▸ **TASK PROMPT**: Return all lines of the records that contain the word "time".

▸ **Pixel coordinate grounding data**:

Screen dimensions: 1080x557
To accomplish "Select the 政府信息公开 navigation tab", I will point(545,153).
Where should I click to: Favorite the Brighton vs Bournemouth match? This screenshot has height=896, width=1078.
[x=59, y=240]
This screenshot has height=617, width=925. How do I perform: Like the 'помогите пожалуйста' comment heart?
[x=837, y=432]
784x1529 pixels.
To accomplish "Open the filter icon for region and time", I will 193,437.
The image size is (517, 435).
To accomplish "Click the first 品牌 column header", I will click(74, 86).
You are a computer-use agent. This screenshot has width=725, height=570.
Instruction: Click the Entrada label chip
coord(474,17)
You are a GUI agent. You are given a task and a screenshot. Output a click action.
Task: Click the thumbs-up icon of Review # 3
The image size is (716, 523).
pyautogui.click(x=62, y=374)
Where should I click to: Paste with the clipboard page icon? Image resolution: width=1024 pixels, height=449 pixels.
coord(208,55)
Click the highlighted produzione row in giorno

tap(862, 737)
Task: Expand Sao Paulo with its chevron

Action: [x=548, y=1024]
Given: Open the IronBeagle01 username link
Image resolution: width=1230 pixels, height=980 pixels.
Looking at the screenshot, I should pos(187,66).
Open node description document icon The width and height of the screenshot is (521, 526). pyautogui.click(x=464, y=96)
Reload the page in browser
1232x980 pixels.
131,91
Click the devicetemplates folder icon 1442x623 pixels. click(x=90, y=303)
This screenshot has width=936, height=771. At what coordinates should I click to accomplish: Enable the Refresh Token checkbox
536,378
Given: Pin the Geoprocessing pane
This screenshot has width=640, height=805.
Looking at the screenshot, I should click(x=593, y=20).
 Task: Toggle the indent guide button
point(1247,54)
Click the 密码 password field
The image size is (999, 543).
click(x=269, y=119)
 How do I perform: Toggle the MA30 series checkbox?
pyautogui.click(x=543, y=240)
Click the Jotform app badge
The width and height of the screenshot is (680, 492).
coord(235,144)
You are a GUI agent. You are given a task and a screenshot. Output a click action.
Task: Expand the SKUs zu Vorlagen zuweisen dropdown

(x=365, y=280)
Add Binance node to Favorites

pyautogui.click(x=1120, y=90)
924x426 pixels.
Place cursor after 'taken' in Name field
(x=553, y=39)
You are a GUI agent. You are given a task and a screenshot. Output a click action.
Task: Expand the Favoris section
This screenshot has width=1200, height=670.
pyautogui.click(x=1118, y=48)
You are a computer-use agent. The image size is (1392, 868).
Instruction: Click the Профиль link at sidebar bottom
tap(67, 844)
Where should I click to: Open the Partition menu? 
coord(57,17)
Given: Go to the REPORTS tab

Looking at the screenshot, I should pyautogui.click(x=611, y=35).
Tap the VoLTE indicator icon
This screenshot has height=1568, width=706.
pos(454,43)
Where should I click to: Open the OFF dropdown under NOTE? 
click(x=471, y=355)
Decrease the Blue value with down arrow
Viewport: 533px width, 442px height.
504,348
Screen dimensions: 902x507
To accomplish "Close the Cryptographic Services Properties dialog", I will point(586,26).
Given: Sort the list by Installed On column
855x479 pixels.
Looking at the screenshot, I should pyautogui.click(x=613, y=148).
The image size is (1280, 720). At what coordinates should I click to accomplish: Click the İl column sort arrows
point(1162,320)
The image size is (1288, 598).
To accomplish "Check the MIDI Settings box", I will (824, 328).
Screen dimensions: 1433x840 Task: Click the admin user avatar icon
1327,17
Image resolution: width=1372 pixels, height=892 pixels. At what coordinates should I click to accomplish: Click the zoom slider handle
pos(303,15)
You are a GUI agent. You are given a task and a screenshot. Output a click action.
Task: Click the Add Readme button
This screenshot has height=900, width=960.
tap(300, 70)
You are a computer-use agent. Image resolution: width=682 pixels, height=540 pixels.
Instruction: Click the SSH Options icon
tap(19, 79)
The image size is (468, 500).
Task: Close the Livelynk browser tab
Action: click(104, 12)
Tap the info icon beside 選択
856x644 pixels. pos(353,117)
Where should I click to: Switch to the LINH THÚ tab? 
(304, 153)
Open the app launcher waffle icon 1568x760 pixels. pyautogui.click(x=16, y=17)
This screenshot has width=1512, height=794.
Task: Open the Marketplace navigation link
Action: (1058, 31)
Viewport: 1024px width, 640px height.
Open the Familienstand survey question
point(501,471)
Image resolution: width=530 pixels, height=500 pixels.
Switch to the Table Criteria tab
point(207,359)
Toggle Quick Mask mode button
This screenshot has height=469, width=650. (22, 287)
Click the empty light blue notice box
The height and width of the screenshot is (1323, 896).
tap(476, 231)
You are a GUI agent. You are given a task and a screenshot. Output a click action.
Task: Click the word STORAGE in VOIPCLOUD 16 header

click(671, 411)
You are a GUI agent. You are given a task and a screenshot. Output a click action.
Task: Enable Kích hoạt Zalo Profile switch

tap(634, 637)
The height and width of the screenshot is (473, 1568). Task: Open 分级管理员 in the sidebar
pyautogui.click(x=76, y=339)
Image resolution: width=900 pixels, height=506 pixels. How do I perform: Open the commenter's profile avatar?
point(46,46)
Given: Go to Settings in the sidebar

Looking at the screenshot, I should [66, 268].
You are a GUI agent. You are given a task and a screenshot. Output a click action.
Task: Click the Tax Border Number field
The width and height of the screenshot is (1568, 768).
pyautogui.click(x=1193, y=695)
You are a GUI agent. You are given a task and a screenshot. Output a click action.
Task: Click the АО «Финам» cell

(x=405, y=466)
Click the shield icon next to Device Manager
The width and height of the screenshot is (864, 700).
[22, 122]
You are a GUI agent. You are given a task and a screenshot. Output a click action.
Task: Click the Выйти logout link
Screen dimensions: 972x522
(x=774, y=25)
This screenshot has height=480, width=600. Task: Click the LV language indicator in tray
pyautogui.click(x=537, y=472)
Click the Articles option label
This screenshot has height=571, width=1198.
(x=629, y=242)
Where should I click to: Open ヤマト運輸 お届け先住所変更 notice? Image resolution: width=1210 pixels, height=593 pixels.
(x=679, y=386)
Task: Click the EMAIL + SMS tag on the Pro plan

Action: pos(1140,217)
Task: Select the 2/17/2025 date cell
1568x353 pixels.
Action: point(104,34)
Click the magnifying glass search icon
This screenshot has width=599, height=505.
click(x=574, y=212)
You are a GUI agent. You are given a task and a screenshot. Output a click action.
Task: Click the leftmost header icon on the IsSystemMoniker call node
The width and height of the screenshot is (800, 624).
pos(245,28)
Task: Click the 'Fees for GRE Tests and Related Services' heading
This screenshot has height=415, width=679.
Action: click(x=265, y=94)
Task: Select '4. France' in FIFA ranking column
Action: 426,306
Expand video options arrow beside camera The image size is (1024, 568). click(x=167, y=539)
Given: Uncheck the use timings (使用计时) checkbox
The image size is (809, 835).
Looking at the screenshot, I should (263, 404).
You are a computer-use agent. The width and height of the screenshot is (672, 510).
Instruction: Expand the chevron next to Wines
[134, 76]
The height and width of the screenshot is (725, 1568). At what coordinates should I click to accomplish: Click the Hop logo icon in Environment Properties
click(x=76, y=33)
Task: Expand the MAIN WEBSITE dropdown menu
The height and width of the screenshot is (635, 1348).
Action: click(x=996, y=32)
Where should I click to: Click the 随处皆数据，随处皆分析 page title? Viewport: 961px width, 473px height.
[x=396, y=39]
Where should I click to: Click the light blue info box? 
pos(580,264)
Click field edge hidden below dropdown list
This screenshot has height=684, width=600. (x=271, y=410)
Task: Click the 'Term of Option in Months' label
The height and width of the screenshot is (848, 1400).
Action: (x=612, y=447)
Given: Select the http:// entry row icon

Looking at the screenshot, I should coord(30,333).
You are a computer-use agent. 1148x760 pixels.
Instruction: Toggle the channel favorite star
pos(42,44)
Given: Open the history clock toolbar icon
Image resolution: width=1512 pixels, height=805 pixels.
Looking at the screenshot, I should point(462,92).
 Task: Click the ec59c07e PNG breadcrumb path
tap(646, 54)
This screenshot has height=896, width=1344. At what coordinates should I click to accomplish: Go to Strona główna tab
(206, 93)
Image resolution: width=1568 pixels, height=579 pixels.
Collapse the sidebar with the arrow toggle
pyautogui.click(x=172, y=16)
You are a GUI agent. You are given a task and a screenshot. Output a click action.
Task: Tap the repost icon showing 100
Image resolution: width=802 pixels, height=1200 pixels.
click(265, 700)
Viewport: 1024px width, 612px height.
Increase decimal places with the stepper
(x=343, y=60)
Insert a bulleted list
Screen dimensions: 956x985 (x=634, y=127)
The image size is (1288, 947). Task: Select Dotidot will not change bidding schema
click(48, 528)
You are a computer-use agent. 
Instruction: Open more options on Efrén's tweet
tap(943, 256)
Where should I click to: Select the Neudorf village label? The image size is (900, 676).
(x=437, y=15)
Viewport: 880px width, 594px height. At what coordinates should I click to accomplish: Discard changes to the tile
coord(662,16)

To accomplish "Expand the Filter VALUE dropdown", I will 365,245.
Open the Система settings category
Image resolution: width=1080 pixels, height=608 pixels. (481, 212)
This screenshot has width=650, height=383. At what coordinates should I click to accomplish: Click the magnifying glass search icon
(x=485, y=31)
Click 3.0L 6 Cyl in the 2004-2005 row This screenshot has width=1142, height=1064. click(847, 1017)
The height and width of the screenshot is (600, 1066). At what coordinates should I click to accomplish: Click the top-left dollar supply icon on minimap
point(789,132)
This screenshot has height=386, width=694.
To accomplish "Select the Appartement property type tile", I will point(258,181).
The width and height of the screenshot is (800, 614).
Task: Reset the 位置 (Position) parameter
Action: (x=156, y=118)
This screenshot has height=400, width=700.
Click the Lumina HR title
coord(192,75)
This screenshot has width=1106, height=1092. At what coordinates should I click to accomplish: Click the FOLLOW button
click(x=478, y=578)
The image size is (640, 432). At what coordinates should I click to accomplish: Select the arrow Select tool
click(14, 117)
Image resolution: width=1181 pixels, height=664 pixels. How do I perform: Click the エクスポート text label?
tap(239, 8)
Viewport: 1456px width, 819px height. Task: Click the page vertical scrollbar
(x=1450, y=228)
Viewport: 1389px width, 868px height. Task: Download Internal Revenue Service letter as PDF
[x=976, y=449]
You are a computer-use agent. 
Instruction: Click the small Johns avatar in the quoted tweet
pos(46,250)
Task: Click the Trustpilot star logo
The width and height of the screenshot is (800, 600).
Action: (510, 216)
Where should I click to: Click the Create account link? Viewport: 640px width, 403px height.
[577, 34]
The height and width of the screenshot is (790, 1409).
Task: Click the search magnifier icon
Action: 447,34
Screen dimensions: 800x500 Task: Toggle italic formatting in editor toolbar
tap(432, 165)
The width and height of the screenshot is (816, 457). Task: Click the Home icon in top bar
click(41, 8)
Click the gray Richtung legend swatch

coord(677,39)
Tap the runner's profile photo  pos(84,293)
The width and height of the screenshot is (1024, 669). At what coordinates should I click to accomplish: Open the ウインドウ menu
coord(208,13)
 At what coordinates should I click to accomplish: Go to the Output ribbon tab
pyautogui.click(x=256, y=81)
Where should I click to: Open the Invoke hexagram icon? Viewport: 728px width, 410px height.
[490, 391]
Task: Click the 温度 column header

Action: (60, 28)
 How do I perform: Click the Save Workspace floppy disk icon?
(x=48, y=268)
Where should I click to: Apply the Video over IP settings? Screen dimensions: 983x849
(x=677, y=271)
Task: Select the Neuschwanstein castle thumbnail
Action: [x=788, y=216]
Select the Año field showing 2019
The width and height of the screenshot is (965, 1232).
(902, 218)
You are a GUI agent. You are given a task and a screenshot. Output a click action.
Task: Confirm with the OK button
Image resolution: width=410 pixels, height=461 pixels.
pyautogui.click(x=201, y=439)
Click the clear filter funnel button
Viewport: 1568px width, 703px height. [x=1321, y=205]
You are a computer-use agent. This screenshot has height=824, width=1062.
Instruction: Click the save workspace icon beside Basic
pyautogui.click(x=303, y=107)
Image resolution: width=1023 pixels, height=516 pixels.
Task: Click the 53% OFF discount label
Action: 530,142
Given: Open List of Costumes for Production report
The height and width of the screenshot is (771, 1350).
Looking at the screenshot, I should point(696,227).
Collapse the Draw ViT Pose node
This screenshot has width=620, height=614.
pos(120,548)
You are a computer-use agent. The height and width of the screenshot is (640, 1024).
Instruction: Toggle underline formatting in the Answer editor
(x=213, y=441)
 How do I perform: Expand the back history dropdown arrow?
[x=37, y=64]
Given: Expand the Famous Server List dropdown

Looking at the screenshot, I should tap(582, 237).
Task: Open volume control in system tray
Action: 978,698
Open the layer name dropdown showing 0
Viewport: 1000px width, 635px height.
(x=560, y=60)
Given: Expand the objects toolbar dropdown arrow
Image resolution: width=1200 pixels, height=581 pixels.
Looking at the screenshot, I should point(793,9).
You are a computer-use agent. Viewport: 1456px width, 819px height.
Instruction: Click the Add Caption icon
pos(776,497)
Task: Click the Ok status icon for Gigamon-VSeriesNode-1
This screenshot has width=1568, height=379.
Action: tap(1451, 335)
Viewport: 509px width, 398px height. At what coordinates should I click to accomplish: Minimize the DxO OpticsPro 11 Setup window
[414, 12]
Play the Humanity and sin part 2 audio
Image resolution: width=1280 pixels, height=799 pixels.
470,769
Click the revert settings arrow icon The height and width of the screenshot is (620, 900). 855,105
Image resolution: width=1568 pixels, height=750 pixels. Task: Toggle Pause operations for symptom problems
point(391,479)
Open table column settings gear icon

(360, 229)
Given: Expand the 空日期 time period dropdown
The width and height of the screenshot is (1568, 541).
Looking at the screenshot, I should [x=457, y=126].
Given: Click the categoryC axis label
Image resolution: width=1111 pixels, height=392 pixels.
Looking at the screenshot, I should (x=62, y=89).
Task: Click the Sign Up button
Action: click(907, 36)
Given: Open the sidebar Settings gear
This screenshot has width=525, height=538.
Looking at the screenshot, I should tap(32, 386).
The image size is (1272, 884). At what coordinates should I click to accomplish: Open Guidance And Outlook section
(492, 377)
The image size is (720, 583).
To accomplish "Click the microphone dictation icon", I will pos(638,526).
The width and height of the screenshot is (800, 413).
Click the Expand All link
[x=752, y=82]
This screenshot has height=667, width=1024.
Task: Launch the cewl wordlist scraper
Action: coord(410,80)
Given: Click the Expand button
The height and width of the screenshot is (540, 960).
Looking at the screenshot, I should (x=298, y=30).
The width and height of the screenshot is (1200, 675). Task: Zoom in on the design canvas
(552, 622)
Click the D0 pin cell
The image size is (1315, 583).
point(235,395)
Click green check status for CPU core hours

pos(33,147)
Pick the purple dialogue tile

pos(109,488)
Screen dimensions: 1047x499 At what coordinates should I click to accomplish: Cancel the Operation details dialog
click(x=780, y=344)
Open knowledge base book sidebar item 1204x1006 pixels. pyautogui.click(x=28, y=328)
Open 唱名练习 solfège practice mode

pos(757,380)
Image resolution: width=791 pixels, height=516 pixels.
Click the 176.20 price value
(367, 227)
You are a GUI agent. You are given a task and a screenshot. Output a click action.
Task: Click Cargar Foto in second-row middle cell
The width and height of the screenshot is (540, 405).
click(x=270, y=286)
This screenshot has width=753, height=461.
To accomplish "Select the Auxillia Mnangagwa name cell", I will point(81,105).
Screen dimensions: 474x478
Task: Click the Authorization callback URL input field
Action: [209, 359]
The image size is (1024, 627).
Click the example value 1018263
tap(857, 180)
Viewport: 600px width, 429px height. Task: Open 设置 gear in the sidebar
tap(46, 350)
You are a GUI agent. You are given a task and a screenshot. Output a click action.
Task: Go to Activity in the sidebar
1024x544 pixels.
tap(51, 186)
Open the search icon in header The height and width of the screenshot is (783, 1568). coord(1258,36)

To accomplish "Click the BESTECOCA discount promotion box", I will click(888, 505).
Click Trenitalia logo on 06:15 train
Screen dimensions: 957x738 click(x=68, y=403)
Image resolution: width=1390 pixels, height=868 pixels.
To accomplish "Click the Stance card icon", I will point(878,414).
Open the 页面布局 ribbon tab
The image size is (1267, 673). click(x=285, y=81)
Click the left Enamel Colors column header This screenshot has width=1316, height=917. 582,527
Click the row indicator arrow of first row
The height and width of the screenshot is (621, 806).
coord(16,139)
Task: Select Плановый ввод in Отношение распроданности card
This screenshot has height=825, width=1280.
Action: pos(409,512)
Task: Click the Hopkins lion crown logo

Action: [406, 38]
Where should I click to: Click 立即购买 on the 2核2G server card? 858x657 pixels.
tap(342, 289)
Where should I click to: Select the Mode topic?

▸ **REPLY TO THE TASK**:
To accomplish "Open the filter icon for region and time", I will 193,437.
Given: Expand the 空日期 time period dropdown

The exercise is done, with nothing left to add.